Conor McCullough

Personal information
- Full name: Conor Michael McCullough
- Born: 31 January 1991 (age 35) Woodland Hills, Los Angeles, United States

Sport
- Sport: Track and field
- Event: Hammer throw

Medal record
Representing the United States
World Junior Championships
| Gold medal – first place | 2010 Moncton | Hammer throw |
| Silver medal – second place | 2008 Bydgoszcz | Hammer throw |
Pan American Games
| Bronze medal – third place | 2015 Toronto | Hammer throw |

= Conor McCullough =

American hammer thrower (born 1991)

Conor Michael McCullough (born January 31, 1991) is an American hammer thrower. He is a two-time medalist (one gold, one silver) at the World Junior Championships. While competing for Chaminade College Preparatory School he set the US high school record at four contested hammer weights - 11 lb (263' 9"), 12 lb (260' 0"), 13.2 lb (248' 11") and 16 lb (219' 7"). He also set the record in the Indoor Weight Throw at 93' 3¼". He set his personal best using the senior implement on his final throw while winning the 2019 USA Outdoor Track and Field Championships.

▶ _Material_:

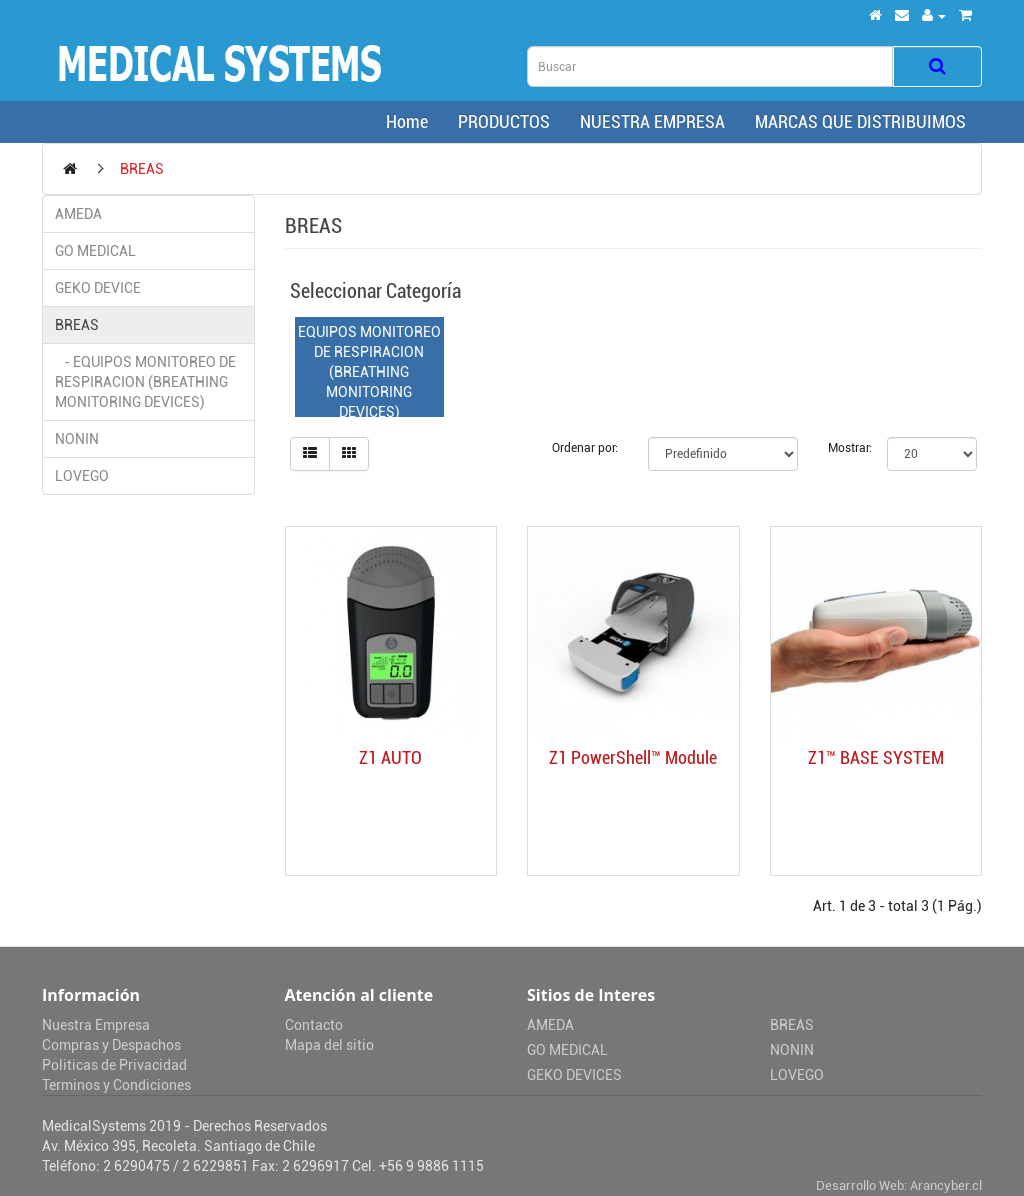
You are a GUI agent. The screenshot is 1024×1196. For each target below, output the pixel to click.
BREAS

▶ _Written task 1_:
According to the page on Conor McCullough, which school was he competing for when he set the US high school hammer records?
▶ _Written task 2_:
Continue the page on the hammer thrower Conor McCullough from the point where it ends.

▶ _Task output 1_:
Chaminade College Preparatory School

▶ _Task output 2_:
==Career==
At the 2008 World Junior Championships in Athletics, McCullough won a silver medal behind compatriot Walter Henning in a personal best throw of 75.88 m (with a six-kilogram ball). Two years later, after competing for Princeton University, at the 2010 World Junior Championships in Athletics, McCullough won gold with a distance of 80.79 m, a national junior and championship record. In 2012 McCullough qualified for the Olympic Trials; there he finished just out of the medals with a throw of 73.55, leaving him in the fourth place position.

His father, Connor McCullagh, competed in the hammer throw for Ireland and was in the 1984 and 1988 Olympics.

USC's Conor McCullough was granted a sixth year of eligibility by the NCAA and competed in both the indoor season, finishing second in the weight throw at the 2015 NCAA Division I Indoor Track and Field Championships and the outdoor season, winning the 2015 NCAA Division I Outdoor Track and Field Championships. McCullough began his career at Princeton University and enrolled at USC in 2014. He was hammer runner up in 76.09m (249-7) at 2015 USA Outdoor Track and Field Championships. At the 2015 World Championships he was the top American, finishing the qualifying round in 13th place, just missing making the final by . In 2016 McCullough competed in the Olympic Games and again finished as the top american with a 16th place finish.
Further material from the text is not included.